Section 283A concerns an interest in a property which is the home of the bankrupt, the bankrupt's spouse or civil partner, or a former spouse or civil partner of the bankrupt, at the date of the bankruptcy order. A trustee has three years to realise that interest, failing which it will cease to be part of the bankruptcy estate, and re-vest automatically in the bankrupt.
Section 283A(5) provides that, if the bankrupt does not inform the trustee of his interest in a property before the end of a three month period beginning with the date of the bankruptcy, the three year "use it or lose it" period does not begin with the date of the bankruptcy, but begins with the date on which the trustee becomes aware of the bankrupt's interest.
In Re Khilji  EWHC 298 (Ch), the Court was required to consider what it means for a bankrupt to "inform" their trustee, and for a trustee to otherwise "become aware" of that interest.

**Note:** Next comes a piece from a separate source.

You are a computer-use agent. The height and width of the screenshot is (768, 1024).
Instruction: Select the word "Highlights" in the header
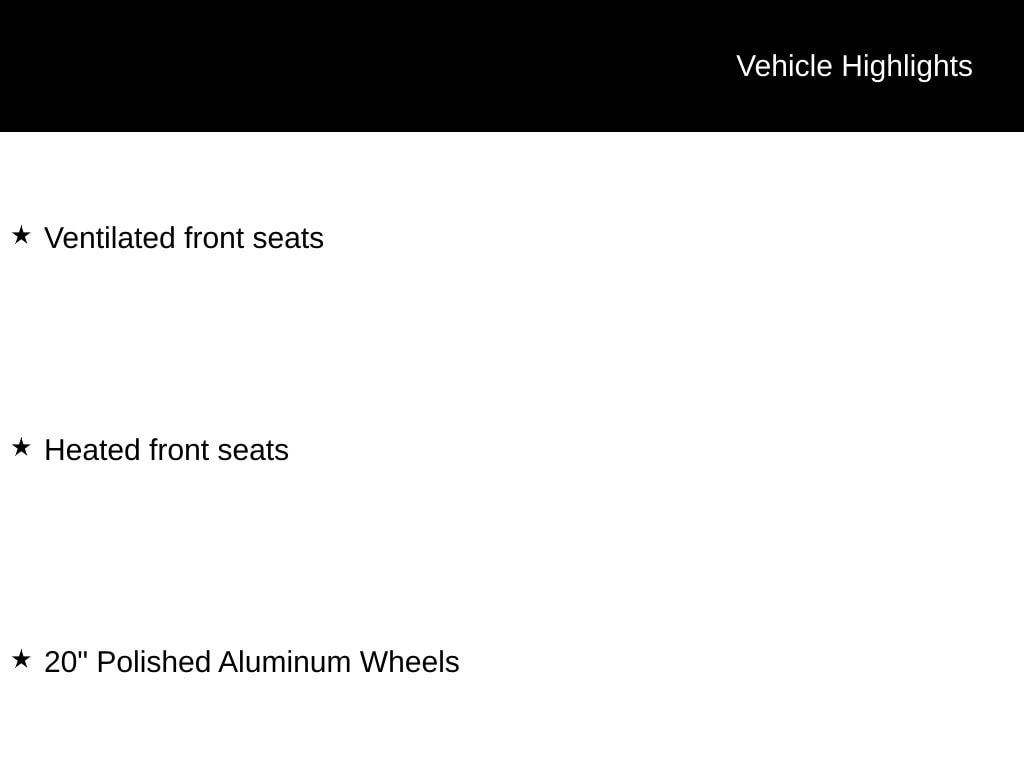pos(907,66)
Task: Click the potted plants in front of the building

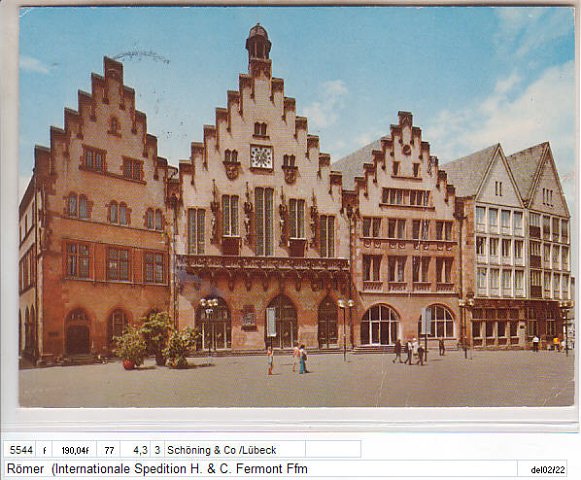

The facts of this matter concerned a deceased estate, in which the bankrupt was the spouse of the intestate deceased. Her rights under the unadministered intestate estate were agreed by all to be included in the bankruptcy estate. The bankrupt alleged that she had informed the trustee by her statement to the Official Receiver, from which the trustee should have appreciated that the bankrupt had an interest of some kind in a property registered in the sole name of the deceased, in light of her being the deceased's spouse, his intestate estate, and from the reference to her having made contributions to the mortgage, although she also said she did not think she had ever been a joint owner. The trustee disagreed about the quality of knowledge that such statements provided, arguing that only actual knowledge of an actual interest was sufficient, while assertions of claims that the bankrupt had an interest was insufficient.
Deputy ICC Judge Curl KC found in favour of the trustee, finding that the bankrupt's statement that she did not think she was ever a joint owner of the property gave no reason on the facts then known to them for the trustee or the OR to do anything other than take what the bankrupt told them at face value. He also found that making contributions to the mortgage are not an interest in a property within the meaning of s283A, and therefore this reference neither informed the OR or trustee, nor caused them to become aware of an interest within the meaning of s283A.
This is a helpful decision to office holders regarding the quality of information required to start the clock running on the 'use it or lose it' period of time, but careful review of the position and stopping the clock will remain a priority in bankruptcy cases.